• DONNÉES D'ENTRÉE:

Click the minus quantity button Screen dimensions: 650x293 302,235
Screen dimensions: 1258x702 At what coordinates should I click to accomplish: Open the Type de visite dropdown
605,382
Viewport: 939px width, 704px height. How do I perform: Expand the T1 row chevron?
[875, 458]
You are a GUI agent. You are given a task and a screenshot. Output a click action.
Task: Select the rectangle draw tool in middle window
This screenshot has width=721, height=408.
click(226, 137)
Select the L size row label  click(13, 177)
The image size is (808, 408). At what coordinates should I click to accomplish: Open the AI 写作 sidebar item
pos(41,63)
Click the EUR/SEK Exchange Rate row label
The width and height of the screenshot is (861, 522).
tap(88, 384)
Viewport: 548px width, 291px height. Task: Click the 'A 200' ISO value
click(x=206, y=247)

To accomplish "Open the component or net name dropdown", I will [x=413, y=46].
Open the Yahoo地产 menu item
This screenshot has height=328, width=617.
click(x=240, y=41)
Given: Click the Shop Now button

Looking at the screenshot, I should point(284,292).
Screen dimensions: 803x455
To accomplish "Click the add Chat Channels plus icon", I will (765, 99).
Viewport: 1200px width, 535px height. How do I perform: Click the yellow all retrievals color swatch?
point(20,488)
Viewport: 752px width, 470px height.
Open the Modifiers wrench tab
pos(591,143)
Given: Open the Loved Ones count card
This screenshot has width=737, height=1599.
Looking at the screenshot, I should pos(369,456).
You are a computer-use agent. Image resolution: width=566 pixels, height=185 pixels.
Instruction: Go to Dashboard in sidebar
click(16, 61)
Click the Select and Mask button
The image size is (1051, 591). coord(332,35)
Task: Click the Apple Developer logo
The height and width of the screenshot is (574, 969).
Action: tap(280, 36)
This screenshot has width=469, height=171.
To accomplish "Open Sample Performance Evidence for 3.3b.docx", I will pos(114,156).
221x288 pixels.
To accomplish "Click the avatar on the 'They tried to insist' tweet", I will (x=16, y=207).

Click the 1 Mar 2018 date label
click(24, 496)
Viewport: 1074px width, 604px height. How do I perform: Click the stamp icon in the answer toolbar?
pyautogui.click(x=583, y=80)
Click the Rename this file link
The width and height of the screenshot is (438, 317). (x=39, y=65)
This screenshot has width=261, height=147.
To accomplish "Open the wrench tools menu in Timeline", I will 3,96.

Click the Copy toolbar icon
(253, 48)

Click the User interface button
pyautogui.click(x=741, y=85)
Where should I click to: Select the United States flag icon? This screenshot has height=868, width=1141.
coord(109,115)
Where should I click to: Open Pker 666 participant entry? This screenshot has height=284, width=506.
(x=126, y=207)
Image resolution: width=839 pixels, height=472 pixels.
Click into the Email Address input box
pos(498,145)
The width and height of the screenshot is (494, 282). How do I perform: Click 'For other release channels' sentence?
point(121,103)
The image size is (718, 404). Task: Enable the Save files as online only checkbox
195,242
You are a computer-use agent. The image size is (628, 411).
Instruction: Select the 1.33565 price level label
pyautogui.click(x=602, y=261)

• CONSIGNE:
Modifie les enregistrements ci-dessus en remplaçant chaque occurrence de « dropdown » par « menu », puis reproduis-les sans aucun autre changement.

• RÉPONSE ATTENDUE:
Click the minus quantity button Screen dimensions: 650x293 302,235
Screen dimensions: 1258x702 At what coordinates should I click to accomplish: Open the Type de visite menu
605,382
Viewport: 939px width, 704px height. How do I perform: Expand the T1 row chevron?
[875, 458]
You are a GUI agent. You are given a task and a screenshot. Output a click action.
Task: Select the rectangle draw tool in middle window
This screenshot has width=721, height=408.
click(226, 137)
Select the L size row label  click(13, 177)
The image size is (808, 408). At what coordinates should I click to accomplish: Open the AI 写作 sidebar item
pos(41,63)
Click the EUR/SEK Exchange Rate row label
The width and height of the screenshot is (861, 522).
tap(88, 384)
Viewport: 548px width, 291px height. Task: Click the 'A 200' ISO value
click(x=206, y=247)

To accomplish "Open the component or net name menu", I will [x=413, y=46].
Open the Yahoo地产 menu item
This screenshot has height=328, width=617.
click(x=240, y=41)
Given: Click the Shop Now button

Looking at the screenshot, I should point(284,292).
Screen dimensions: 803x455
To accomplish "Click the add Chat Channels plus icon", I will (765, 99).
Viewport: 1200px width, 535px height. How do I perform: Click the yellow all retrievals color swatch?
point(20,488)
Viewport: 752px width, 470px height.
Open the Modifiers wrench tab
pos(591,143)
Given: Open the Loved Ones count card
This screenshot has width=737, height=1599.
Looking at the screenshot, I should pos(369,456).
You are a computer-use agent. Image resolution: width=566 pixels, height=185 pixels.
Instruction: Go to Dashboard in sidebar
click(16, 61)
Click the Select and Mask button
The image size is (1051, 591). coord(332,35)
Task: Click the Apple Developer logo
The height and width of the screenshot is (574, 969).
Action: tap(280, 36)
This screenshot has width=469, height=171.
To accomplish "Open Sample Performance Evidence for 3.3b.docx", I will pos(114,156).
221x288 pixels.
To accomplish "Click the avatar on the 'They tried to insist' tweet", I will (x=16, y=207).

Click the 1 Mar 2018 date label
click(24, 496)
Viewport: 1074px width, 604px height. How do I perform: Click the stamp icon in the answer toolbar?
pyautogui.click(x=583, y=80)
Click the Rename this file link
The width and height of the screenshot is (438, 317). (x=39, y=65)
This screenshot has width=261, height=147.
To accomplish "Open the wrench tools menu in Timeline", I will 3,96.

Click the Copy toolbar icon
(253, 48)

Click the User interface button
pyautogui.click(x=741, y=85)
Where should I click to: Select the United States flag icon? This screenshot has height=868, width=1141.
coord(109,115)
Where should I click to: Open Pker 666 participant entry? This screenshot has height=284, width=506.
(x=126, y=207)
Image resolution: width=839 pixels, height=472 pixels.
Click into the Email Address input box
pos(498,145)
The width and height of the screenshot is (494, 282). How do I perform: Click 'For other release channels' sentence?
point(121,103)
The image size is (718, 404). Task: Enable the Save files as online only checkbox
195,242
You are a computer-use agent. The image size is (628, 411).
Instruction: Select the 1.33565 price level label
pyautogui.click(x=602, y=261)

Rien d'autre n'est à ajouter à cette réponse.